REQUIRED WORK:
An exact copy of every record is needed.

EXTRACTED MATERIAL:
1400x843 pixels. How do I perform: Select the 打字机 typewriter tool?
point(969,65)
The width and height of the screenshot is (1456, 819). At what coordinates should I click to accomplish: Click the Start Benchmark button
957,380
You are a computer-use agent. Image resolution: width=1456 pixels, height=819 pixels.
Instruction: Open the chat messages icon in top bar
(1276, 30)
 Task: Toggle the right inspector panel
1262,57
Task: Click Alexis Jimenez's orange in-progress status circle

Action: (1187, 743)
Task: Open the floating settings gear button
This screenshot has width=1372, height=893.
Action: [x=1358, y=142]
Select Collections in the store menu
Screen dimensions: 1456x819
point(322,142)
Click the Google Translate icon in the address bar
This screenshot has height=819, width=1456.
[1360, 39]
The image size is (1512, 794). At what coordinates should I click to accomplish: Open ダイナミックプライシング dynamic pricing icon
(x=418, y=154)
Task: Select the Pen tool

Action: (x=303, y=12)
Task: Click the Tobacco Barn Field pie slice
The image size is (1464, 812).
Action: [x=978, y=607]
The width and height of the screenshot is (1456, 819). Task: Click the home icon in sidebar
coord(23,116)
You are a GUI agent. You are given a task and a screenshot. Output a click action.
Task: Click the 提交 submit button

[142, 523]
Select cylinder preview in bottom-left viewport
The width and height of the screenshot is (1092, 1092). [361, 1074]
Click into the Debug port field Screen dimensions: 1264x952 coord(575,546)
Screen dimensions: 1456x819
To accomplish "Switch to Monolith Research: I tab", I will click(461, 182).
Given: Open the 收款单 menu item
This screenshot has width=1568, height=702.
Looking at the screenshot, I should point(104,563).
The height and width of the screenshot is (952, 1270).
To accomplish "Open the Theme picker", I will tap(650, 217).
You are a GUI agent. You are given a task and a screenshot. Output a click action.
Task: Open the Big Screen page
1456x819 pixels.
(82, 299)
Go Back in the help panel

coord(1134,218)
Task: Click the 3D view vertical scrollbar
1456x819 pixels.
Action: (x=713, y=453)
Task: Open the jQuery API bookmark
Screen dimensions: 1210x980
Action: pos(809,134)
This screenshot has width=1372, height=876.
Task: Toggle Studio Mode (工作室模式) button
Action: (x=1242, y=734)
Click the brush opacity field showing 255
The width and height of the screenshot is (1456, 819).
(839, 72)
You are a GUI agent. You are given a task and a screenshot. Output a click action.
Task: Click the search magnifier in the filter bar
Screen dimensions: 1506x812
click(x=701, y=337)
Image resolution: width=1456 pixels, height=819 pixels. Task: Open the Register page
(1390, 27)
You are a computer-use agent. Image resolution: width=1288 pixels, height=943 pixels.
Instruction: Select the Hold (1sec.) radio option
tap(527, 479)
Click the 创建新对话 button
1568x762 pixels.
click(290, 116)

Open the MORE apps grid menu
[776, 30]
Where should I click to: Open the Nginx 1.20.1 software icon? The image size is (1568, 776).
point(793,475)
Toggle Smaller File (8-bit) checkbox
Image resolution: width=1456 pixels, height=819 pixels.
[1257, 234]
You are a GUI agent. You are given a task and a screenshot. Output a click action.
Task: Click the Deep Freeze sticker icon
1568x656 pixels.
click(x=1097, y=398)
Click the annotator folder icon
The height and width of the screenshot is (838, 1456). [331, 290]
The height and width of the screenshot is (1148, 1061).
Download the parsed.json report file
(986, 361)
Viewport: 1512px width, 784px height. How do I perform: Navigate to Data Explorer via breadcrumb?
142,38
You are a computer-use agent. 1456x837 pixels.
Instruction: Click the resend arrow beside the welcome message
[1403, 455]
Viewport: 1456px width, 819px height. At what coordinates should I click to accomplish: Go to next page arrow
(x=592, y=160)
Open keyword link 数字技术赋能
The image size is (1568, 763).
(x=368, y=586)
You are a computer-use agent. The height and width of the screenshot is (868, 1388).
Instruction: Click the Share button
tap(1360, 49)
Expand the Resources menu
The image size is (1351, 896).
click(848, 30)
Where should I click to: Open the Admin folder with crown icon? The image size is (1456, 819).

WRITTEN REPLY:
1400x843 pixels. How do I perform: Select the 打字机 typewriter tool?
point(969,65)
The width and height of the screenshot is (1456, 819). At what coordinates should I click to accomplish: Click the Start Benchmark button
957,380
You are a computer-use agent. Image resolution: width=1456 pixels, height=819 pixels.
Instruction: Open the chat messages icon in top bar
(1276, 30)
 Task: Toggle the right inspector panel
1262,57
Task: Click Alexis Jimenez's orange in-progress status circle

Action: (1187, 743)
Task: Open the floating settings gear button
This screenshot has width=1372, height=893.
Action: [x=1358, y=142]
Select Collections in the store menu
Screen dimensions: 1456x819
point(322,142)
Click the Google Translate icon in the address bar
This screenshot has height=819, width=1456.
[1360, 39]
The image size is (1512, 794). At what coordinates should I click to accomplish: Open ダイナミックプライシング dynamic pricing icon
(x=418, y=154)
Task: Select the Pen tool

Action: (x=303, y=12)
Task: Click the Tobacco Barn Field pie slice
The image size is (1464, 812).
Action: [x=978, y=607]
The width and height of the screenshot is (1456, 819). Task: Click the home icon in sidebar
coord(23,116)
You are a GUI agent. You are given a task and a screenshot. Output a click action.
Task: Click the 提交 submit button

[142, 523]
Select cylinder preview in bottom-left viewport
The width and height of the screenshot is (1092, 1092). [361, 1074]
Click into the Debug port field Screen dimensions: 1264x952 coord(575,546)
Screen dimensions: 1456x819
To accomplish "Switch to Monolith Research: I tab", I will click(461, 182).
Given: Open the 收款单 menu item
This screenshot has width=1568, height=702.
Looking at the screenshot, I should point(104,563).
The height and width of the screenshot is (952, 1270).
To accomplish "Open the Theme picker", I will tap(650, 217).
You are a GUI agent. You are given a task and a screenshot. Output a click action.
Task: Open the Big Screen page
1456x819 pixels.
(82, 299)
Go Back in the help panel

coord(1134,218)
Task: Click the 3D view vertical scrollbar
1456x819 pixels.
Action: (x=713, y=453)
Task: Open the jQuery API bookmark
Screen dimensions: 1210x980
Action: pos(809,134)
This screenshot has width=1372, height=876.
Task: Toggle Studio Mode (工作室模式) button
Action: (x=1242, y=734)
Click the brush opacity field showing 255
The width and height of the screenshot is (1456, 819).
(839, 72)
You are a GUI agent. You are given a task and a screenshot. Output a click action.
Task: Click the search magnifier in the filter bar
Screen dimensions: 1506x812
click(x=701, y=337)
Image resolution: width=1456 pixels, height=819 pixels. Task: Open the Register page
(1390, 27)
You are a computer-use agent. Image resolution: width=1288 pixels, height=943 pixels.
Instruction: Select the Hold (1sec.) radio option
tap(527, 479)
Click the 创建新对话 button
1568x762 pixels.
click(290, 116)

Open the MORE apps grid menu
[776, 30]
Where should I click to: Open the Nginx 1.20.1 software icon? The image size is (1568, 776).
point(793,475)
Toggle Smaller File (8-bit) checkbox
Image resolution: width=1456 pixels, height=819 pixels.
[1257, 234]
You are a GUI agent. You are given a task and a screenshot. Output a click action.
Task: Click the Deep Freeze sticker icon
1568x656 pixels.
click(x=1097, y=398)
Click the annotator folder icon
The height and width of the screenshot is (838, 1456). [331, 290]
The height and width of the screenshot is (1148, 1061).
Download the parsed.json report file
(986, 361)
Viewport: 1512px width, 784px height. How do I perform: Navigate to Data Explorer via breadcrumb?
142,38
You are a computer-use agent. 1456x837 pixels.
Instruction: Click the resend arrow beside the welcome message
[1403, 455]
Viewport: 1456px width, 819px height. At what coordinates should I click to accomplish: Go to next page arrow
(x=592, y=160)
Open keyword link 数字技术赋能
The image size is (1568, 763).
(x=368, y=586)
You are a computer-use agent. The height and width of the screenshot is (868, 1388).
Instruction: Click the Share button
tap(1360, 49)
Expand the Resources menu
The image size is (1351, 896).
click(848, 30)
Where should I click to: Open the Admin folder with crown icon? The image size is (1456, 819).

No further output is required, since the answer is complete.